Kristin M. Dinning, Department of Biology, University of New Brunswick, St John, New Brunswick, Canada E2L 4L5.


This study describes changes in abundance of hyperbenthic zooplankton (including meroplankton) and benthic colonists at the seasonally hypoxic seabed of Saanich Inlet, British Columbia, Canada. We used the Victoria Experimental Network Under the Sea (VENUS) cabled observatory to measure water properties and to sample hyperbenthos with a sediment trap at 97 m from September 2008 to September 2009. Some faunal groups exhibited seasonal reproduction, and abundance peaked during their reproductive periods.
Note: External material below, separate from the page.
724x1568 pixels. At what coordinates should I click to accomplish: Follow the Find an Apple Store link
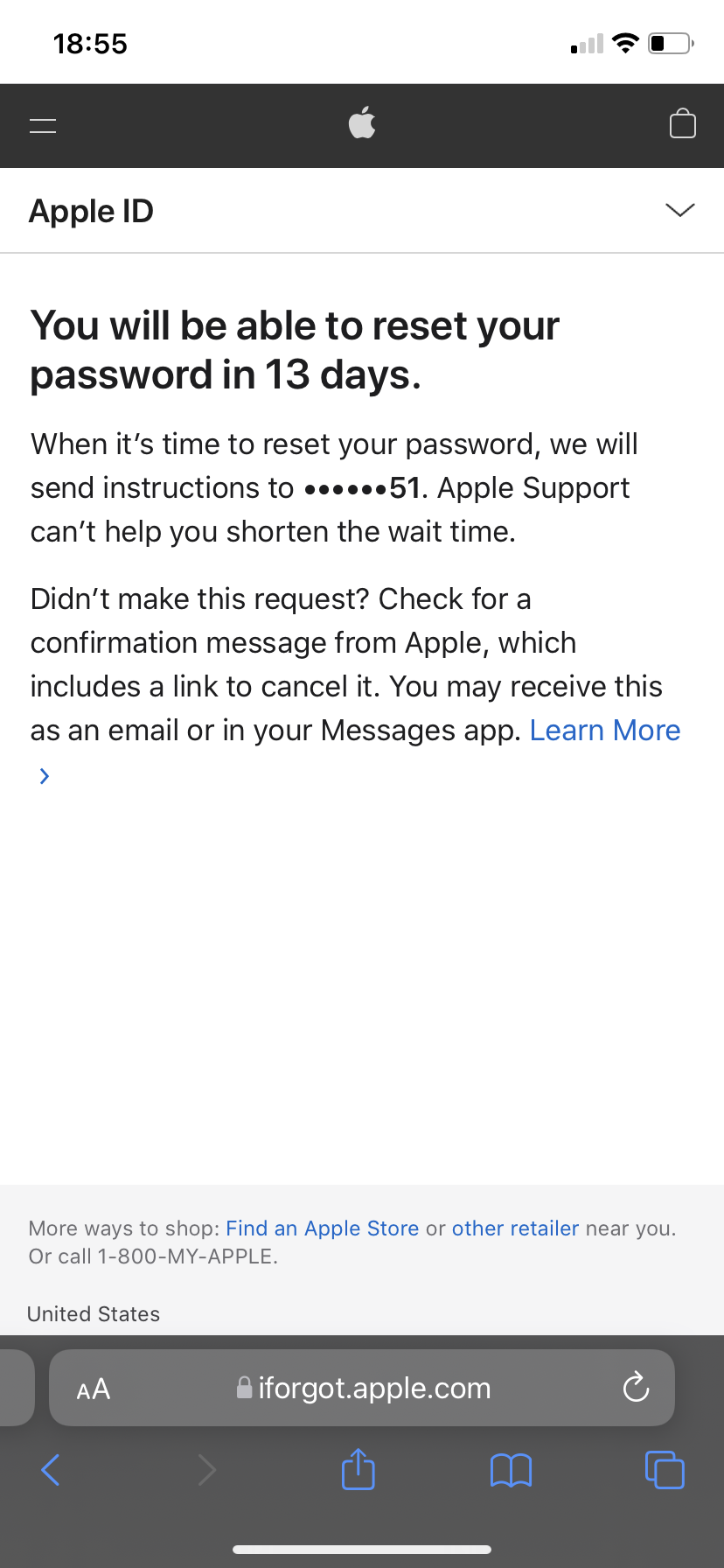[x=323, y=1228]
These included larvae of the barnacle Balanus crenatus, and the crabs Petrolisthes eriomerus, Oregonia gracilis, and Lophopanopeus bellus bellus. Other groups were most abundant in spring and summer when food and oxygen levels were highest and temperature was lowest. These included cumaceans, the siphonophore Diphyes sp., the bryozoan Triticella pedicellata, and tintinnids. We also collected benthic colonists, predominantly bryozoans and polychaetes, on colonization plates deployed in spring/summer 2008, fall 2008/winter 2009, and spring/summer 2009. The total abundance of colonists and of bryozoans did not vary seasonally or with substrate complexity, whereas polychaetes were more numerous in spring/summer deployments and on a highly complex substrate. Taxon richness of colonists was higher in spring/summer 2008 than in fall 2008/winter 2009, whereas an anoxic episode in spring/summer 2009 reduced richness to similar values with that of fall 2008/winter 2009 levels. Substrate complexity had no effect on richness. Juvenile squat lobsters, digitally imaged in fall 2008/winter 2009, were most numerous when oxygen levels were lowest and potentially excluding larger predators. Our study illustrates how season, food availability, temperature, and oxygen can interact to shape community structure in a seasonally hypoxic habitat.